97·4% of the time annotation is used, it’s described as functional

(Again, this is an approximate description. A more accurate one would be: 97·4% of the time ‘annotation’ follows an adjective, that adjective is ‘functional’.)

Giving the list as <adjective> <noun>, the full top twenty list is:

97·4% functional annotation 87·7% other shoppers
97·0% real estate 86·5% multiple sclerosis
96·8% creative commons 86·3% hot tub
91·6% global warming 85·6% simple syndication
91·4% registered trademark 85·5% due diligence
91·0% super saver 84·7% grand theft
90·8% free counters 84·2% Iron Maiden
89·1% planned parenthood 82·8% remote sensing
88·5% used textbooks 82·3% Black Sabbath
88·1% national aeronautics 81·7% self catering

Funny to see two British metal bands in there.
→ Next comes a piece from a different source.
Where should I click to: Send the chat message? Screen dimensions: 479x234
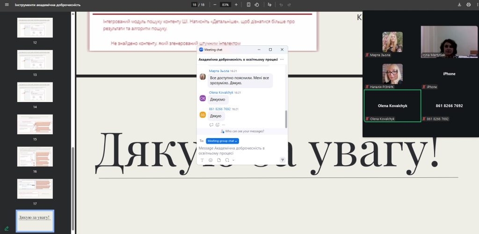(x=283, y=160)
I think the presence of ‘super saver’ and ‘other shoppers’ might indicate a large contribution to the corpus from commerce sites.

What about ‘immense’?

But if I had to try to get someone to say ‘immense’ by giving a noun it’s commonly used before, what would that noun be? There are two ways you could answer that. For all nouns, find the fraction of times it’s preceded by ‘immense’ and pick the highest. Or, for all nouns find the rank of ‘immense’ in the list of adjectives it’s preceded by, and choose the highest (i.e., numerically smallest) rank. These aren’t necessarily the same thing, but it turns out they are, and the best you can do is:

2·0% of the time multitude is used, it’s described as immense

And ‘immense’ is the sixth-most common adjective used to describe a multitude; the top ten being:

40·4% great 2·0% immense
11·3% whole 1·3% countless
8·2% vast 1·3% infinite
5·1% mixed 1·0% any
2·6% assembled 1·0% large

An example adjective where ‘best rank’ and ‘highest fraction’ do not lead to the same noun is ‘striking’:

striking contrast — the highest rank ‘striking’ reaches is when describing ‘contrast’, when it’s the sixth-most common adjective for ‘contrast’ and accounts for 2·1% of descriptions of ‘contrast’.
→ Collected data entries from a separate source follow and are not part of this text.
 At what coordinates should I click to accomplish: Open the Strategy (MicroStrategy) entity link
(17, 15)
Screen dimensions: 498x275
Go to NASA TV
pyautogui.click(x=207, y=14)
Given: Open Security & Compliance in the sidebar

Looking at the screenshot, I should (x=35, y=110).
striking similarity — the highest fraction ‘striking’ reaches is when describing ‘similarity’, when it accounts for 2·8% of descriptions of ‘similarity’, and ranks seventh amongst adjectives for ‘similarity’.

And ‘proportions’?

And somebody with knowledge of the Google N-Gram data, when given the clue ‘<blank> proportions’?

6·9% of the time proportions is used, they’re described as epic

It wasn’t a very good clue for ‘immense’ at all.

Representativeness of the data

The data-set shows its origins as a corpus drawn from the web, in that there are several amusing features of the results which sadly are not suitable for a general readership. Even though I don’t really have a readership of any sort, I therefore omit them. Sigh.

Most common doubled word

A couple of years, a related question came up: What is the most common doubled word? Filtering for unsuitable content, the winners turned out to be:

1. blah blah 7. no no
2. had had 8. really really
3. very very 9. much much
4. ha ha 10. long long
5. la la 11. Duran Duran
6. big big 12. etc etc

A good showing from band names altogether in that data-set.